(Input records begins)

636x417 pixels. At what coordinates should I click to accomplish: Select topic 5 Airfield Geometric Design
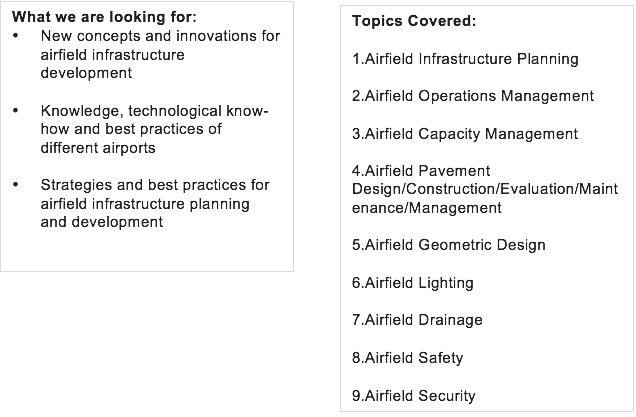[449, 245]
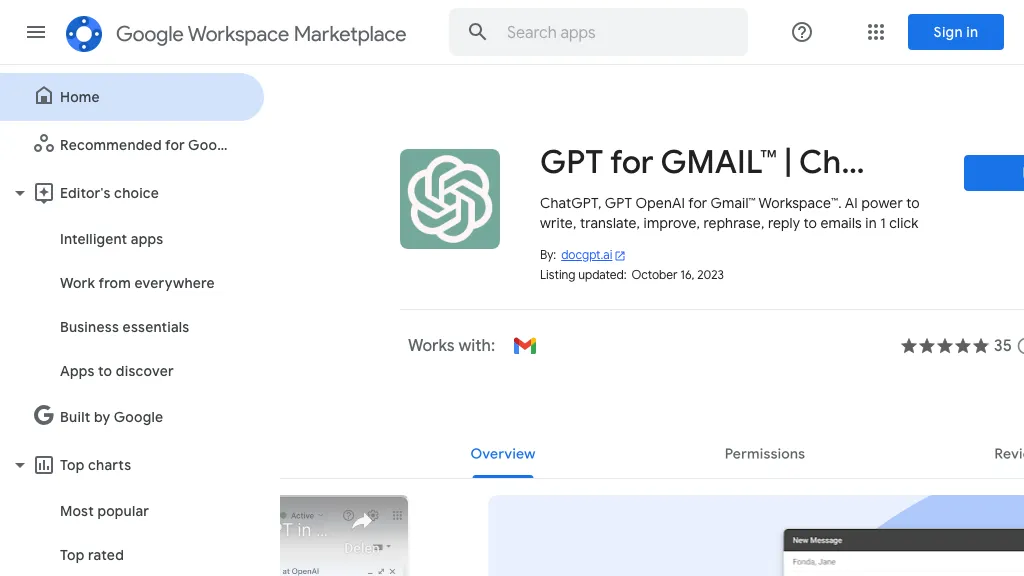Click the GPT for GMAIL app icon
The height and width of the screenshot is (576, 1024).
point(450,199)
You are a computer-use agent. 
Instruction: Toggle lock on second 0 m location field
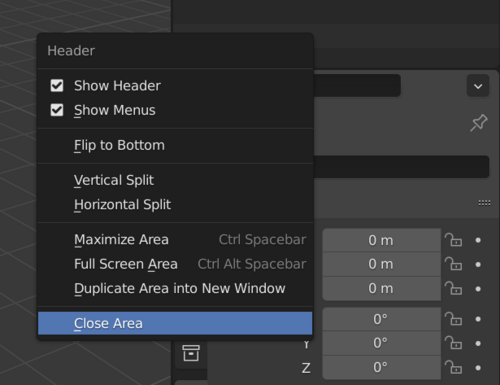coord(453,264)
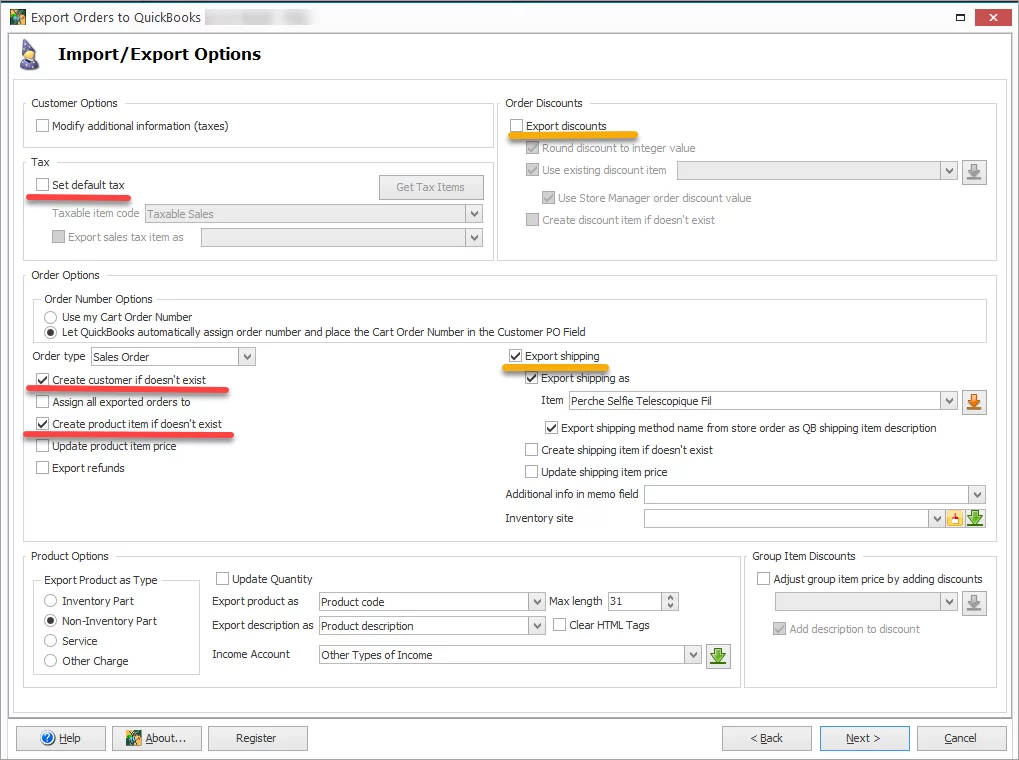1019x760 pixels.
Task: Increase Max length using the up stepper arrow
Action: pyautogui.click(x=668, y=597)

(Input records ends)

=== Exercise description ===
Set each line of the records down again exactly as it reads. Omit the pictures.

=== Worked solution ===
636x417 pixels. At what coordinates should I click to accomplish: Select topic 5 Airfield Geometric Design
[449, 245]
Click the GPT for GMAIL app icon
The height and width of the screenshot is (576, 1024).
point(450,199)
You are a computer-use agent. 
Instruction: Toggle lock on second 0 m location field
coord(453,264)
1019x760 pixels.
Task: Increase Max length using the up stepper arrow
Action: pyautogui.click(x=668, y=597)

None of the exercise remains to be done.